If Congress limited the deduction cap to $17,000 — a figure that Mitt Romney proposed — the government would raise nearly $1.8 trillion in extra revenue while not raising marginal rates at all. Indeed, that would raise so much extra revenue that Congress could substantially reduce marginal rates at all levels. That would really make the economy soar.

When the government has lowered marginal tax rates, the economy has grown faster and the government has raised more revenue through taxation. If the purpose of raising taxes is to raise more revenue, the government should lower marginal rates and impose a cap on deductions.

Consider what President John F. Kennedy did. He made the tax structure substantially flatter, and reduced the highest bracket by 21 percentage points. Was JFK a secret Republican, a capitalist tool intent on hurting the poor in order to cut taxes for the rich? Hardly.

In 1965, the first year for which JFK’s new rates applied, high-income taxpayers declared more taxable income and paid more taxes than they would have paid under the old law. Those earning more than $500,000 annually, for example, paid $701 million in federal taxes before the JFK tax cuts and $1.02 billion after the tax cuts. That trend was true at every level. Tax collections grew more than 8.5 percent annually, and unemployment dropped to 3.4 percent. Now we seem to accept unemployment hovering around 8 percent as the new normal.

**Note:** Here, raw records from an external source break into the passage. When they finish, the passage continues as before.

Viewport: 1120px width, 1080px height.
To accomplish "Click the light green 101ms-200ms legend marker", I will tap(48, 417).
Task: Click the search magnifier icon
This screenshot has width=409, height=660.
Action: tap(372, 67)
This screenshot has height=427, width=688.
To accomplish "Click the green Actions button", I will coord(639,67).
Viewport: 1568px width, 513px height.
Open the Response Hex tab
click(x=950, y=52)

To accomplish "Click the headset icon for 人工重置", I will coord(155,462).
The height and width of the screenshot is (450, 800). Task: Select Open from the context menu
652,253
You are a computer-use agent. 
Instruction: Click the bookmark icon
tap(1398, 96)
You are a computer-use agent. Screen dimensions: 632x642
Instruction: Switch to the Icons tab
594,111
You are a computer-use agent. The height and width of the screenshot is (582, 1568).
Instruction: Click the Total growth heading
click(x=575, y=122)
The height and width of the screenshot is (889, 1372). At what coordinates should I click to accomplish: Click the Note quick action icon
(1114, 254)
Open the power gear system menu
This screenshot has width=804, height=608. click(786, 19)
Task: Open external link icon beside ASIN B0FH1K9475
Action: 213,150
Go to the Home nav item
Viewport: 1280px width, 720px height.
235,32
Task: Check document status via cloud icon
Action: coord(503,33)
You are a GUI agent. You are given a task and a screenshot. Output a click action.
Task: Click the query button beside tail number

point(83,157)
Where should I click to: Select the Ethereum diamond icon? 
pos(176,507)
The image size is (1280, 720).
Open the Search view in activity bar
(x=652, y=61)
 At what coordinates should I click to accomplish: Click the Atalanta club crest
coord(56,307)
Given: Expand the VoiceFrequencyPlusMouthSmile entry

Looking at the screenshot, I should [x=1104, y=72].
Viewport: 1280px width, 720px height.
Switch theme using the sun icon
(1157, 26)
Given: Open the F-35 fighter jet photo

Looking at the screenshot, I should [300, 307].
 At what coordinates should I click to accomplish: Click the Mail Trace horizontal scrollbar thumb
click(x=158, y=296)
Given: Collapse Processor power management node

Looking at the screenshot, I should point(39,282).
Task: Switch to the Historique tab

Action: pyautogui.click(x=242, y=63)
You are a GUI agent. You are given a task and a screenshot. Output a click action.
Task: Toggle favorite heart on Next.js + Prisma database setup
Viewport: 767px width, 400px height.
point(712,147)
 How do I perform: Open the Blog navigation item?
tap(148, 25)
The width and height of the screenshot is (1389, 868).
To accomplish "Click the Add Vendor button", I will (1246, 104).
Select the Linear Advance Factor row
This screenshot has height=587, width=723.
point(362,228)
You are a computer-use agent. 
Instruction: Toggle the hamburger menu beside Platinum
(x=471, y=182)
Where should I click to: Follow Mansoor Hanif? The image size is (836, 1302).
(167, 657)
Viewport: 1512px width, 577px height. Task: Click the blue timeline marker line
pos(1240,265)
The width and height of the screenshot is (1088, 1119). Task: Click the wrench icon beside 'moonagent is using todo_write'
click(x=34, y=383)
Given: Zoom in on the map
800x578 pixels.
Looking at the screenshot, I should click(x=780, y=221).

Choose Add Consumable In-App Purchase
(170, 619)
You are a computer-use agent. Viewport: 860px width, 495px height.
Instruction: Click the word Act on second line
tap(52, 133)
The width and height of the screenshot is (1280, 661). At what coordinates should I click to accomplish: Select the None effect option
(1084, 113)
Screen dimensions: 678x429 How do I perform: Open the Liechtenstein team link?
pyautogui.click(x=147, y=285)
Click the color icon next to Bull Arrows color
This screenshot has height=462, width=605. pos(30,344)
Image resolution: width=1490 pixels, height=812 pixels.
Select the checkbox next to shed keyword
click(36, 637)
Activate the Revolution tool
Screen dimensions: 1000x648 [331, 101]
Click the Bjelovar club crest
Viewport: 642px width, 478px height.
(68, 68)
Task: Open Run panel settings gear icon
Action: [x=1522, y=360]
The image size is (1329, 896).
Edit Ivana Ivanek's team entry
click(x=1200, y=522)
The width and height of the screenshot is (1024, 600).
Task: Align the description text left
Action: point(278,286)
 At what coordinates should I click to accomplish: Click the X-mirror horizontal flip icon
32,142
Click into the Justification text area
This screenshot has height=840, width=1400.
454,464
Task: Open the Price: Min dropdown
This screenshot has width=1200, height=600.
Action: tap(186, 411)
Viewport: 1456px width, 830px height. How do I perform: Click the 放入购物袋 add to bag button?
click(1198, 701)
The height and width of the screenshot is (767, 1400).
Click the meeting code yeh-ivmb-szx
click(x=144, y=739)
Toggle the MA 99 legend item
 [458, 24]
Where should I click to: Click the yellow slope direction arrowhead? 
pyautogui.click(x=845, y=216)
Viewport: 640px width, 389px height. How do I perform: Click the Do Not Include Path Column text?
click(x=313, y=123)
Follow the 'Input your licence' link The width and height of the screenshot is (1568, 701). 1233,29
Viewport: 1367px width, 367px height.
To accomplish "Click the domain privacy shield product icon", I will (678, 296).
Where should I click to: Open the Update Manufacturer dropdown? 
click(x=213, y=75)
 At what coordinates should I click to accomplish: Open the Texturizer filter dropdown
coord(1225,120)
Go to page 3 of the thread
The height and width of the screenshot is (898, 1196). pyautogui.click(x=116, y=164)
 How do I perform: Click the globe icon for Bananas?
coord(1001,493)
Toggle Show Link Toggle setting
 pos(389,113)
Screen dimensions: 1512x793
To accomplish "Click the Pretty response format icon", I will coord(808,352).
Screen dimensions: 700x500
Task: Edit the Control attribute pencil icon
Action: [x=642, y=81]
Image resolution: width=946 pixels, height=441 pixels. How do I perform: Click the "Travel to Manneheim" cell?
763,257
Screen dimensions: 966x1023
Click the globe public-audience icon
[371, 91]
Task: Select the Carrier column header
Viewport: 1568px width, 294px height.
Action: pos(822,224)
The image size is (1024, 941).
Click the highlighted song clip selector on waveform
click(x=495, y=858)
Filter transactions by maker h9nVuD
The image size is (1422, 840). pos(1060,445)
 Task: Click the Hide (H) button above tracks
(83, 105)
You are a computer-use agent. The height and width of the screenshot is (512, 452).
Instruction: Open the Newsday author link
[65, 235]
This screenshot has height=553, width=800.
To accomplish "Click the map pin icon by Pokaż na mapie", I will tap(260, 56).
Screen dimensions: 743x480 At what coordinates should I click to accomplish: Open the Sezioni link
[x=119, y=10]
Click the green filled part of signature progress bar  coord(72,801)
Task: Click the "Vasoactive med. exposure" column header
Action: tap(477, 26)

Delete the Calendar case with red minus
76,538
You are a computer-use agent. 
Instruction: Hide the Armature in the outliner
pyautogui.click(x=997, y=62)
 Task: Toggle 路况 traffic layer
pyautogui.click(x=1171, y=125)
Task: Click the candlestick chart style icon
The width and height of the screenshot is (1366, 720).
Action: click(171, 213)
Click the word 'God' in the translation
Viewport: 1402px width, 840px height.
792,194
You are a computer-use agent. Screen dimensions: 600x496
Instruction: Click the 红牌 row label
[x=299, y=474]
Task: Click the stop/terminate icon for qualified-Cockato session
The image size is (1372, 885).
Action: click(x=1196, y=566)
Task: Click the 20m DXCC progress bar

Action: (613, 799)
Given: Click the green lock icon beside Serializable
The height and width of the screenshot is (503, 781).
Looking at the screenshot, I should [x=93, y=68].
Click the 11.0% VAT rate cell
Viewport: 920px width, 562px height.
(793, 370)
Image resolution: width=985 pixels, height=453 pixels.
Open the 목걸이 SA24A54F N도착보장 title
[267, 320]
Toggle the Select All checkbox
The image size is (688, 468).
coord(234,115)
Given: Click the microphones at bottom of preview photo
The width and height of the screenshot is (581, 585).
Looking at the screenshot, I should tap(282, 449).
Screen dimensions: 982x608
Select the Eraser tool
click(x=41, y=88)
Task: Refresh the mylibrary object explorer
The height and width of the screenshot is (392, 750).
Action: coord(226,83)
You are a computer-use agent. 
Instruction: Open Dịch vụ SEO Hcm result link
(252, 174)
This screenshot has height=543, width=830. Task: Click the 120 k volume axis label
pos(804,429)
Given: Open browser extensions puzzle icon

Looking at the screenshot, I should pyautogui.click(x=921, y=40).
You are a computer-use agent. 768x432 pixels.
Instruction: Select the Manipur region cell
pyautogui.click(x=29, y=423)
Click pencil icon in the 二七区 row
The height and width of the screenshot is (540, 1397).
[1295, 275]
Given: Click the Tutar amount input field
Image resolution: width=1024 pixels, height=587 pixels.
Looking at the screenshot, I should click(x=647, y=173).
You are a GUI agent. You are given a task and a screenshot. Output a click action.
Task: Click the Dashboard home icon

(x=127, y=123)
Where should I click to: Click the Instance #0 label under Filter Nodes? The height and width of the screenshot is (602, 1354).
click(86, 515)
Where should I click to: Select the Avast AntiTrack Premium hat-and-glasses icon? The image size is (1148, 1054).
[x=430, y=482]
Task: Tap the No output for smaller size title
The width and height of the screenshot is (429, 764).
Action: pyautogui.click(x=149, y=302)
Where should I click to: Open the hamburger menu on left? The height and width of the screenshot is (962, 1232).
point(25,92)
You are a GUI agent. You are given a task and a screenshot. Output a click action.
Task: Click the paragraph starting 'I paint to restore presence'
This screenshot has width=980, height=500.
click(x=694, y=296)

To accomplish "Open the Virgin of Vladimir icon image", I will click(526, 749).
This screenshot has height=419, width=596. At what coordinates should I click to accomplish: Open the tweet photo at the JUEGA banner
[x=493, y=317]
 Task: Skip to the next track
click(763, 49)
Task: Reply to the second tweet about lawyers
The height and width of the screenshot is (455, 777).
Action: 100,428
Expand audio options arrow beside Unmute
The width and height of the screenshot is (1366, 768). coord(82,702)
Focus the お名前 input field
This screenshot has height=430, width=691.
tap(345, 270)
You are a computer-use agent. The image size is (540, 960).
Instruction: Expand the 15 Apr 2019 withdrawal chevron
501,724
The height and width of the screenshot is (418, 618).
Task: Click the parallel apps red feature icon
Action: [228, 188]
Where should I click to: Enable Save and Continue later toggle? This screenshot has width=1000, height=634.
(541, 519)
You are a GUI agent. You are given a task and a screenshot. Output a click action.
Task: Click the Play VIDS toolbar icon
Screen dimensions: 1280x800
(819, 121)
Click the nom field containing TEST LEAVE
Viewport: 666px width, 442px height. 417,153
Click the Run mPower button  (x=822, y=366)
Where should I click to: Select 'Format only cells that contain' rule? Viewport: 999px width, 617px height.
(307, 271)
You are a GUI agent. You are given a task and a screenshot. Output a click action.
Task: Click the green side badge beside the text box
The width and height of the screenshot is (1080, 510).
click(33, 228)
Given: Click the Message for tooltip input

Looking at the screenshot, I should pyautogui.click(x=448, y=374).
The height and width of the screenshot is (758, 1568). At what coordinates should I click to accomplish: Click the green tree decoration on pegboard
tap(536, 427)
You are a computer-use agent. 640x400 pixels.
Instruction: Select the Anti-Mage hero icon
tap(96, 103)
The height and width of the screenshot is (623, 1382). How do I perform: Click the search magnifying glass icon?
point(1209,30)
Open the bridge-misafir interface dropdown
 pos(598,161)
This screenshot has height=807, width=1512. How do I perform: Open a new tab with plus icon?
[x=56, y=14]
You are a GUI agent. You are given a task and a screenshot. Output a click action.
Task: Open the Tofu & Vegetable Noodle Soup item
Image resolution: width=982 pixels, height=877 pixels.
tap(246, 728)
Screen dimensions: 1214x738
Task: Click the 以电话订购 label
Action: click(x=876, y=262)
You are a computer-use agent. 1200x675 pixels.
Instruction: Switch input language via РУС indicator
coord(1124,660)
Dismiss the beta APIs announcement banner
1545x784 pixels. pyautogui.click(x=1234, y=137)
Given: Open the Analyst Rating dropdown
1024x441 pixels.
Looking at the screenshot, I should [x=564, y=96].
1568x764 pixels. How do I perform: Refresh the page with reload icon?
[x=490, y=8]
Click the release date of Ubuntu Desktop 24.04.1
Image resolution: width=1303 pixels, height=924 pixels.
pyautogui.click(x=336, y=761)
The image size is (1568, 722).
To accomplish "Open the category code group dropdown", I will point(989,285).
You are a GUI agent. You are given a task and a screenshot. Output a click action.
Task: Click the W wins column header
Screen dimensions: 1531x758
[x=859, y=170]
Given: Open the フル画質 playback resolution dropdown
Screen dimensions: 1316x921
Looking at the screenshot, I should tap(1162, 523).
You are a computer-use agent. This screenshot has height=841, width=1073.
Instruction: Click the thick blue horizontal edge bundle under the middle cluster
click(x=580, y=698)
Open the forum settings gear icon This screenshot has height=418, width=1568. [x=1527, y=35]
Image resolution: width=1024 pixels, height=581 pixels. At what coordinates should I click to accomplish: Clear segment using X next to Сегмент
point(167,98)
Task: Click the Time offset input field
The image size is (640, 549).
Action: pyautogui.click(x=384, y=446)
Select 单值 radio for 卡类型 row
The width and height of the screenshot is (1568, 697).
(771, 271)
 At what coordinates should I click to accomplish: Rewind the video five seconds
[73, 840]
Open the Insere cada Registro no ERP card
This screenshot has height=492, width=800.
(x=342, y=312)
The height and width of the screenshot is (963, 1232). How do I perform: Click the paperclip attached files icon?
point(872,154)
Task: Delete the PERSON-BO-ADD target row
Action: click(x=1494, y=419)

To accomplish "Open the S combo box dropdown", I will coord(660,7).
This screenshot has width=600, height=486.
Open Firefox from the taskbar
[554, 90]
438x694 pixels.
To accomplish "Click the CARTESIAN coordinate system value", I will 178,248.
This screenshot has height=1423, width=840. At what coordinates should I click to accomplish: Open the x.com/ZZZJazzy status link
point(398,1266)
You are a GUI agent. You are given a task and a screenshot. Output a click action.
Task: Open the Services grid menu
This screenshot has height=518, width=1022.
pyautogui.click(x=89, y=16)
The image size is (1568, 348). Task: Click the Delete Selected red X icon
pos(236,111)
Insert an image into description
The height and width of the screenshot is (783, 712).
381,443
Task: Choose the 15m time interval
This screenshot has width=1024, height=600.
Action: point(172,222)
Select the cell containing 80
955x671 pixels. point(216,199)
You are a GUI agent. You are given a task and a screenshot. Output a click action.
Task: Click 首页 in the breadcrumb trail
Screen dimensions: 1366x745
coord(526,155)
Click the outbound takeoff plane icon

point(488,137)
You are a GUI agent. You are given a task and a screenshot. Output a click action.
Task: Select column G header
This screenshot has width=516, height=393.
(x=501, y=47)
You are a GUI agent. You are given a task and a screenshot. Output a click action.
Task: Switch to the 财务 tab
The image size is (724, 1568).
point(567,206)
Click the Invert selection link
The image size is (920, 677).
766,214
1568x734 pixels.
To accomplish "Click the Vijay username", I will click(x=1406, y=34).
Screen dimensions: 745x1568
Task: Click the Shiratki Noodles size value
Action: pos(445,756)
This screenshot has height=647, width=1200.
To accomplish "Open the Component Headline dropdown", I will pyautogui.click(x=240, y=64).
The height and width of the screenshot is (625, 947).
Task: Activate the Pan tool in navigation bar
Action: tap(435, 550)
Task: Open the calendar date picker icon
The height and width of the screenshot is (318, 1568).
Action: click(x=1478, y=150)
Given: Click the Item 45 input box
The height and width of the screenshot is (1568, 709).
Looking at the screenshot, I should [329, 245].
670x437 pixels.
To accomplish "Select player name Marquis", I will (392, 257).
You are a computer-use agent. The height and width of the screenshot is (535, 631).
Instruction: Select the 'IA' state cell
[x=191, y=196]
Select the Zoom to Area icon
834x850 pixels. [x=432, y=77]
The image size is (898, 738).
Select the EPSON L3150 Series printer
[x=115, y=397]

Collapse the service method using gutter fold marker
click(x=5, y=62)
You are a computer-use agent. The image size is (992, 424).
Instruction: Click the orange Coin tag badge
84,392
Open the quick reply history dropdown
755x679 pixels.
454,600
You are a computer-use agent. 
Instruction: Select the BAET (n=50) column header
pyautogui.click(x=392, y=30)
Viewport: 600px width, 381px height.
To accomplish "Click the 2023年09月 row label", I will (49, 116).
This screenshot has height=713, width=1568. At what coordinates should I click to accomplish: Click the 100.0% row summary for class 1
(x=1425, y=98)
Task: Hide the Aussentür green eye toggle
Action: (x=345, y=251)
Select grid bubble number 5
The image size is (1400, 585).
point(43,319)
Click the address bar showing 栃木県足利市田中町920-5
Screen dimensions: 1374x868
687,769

In 1963, JFK proposed reducing the capital gains tax to 19.5 percent, while Mr. Obama wants to raise the capital gains rate to 23.8 percent (which includes a 3.8 percent tax to help finance Medicare) and tax dividends at the 36.9 percent for richer taxpayers. JFK wanted a lower tax on capital because he knew it would help the investment that leads to jobs.

Mr. Obama said he wants to raise capital gains rates even if the government raises less revenue when it raises rates. At higher prices, fewer people sell. Still, the president said, it is “fairer” to do that. Apparently those who think the point of taxes is to raise revenue, not reduce it, are just plain wrong.

Other Democrats besides JFK have supported reducing marginal tax rates. During the 1992 presidential primaries, then-California Gov. Jerry Brown advocated a flat tax. In 1982, Leon E. Panetta, then a Democratic congressman from California, introduced a flat tax. The following year, Rep. Richard Gephardt of Missouri proposed a flat tax.

Why does Mr. Obama insist that the Republicans agree to raise income tax rates? That would break a core Republican campaign pledge, akin to when the Democrats persuaded President George H.W. Bush to break his core pledge: “Read my lips — no new taxes.” It may be a good campaign tactic to force the other side to break its pledge, but it is not a good way to raise revenue. President Kennedy used the right tactic — and it worked. Mr. Obama is no John F. Kennedy.

Ultimately, the issue is whether tax lawyers and tax accountants or the federal government will secure the extra revenue.

Ronald D. Rotunda is distinguished professor of jurisprudence at Chapman University.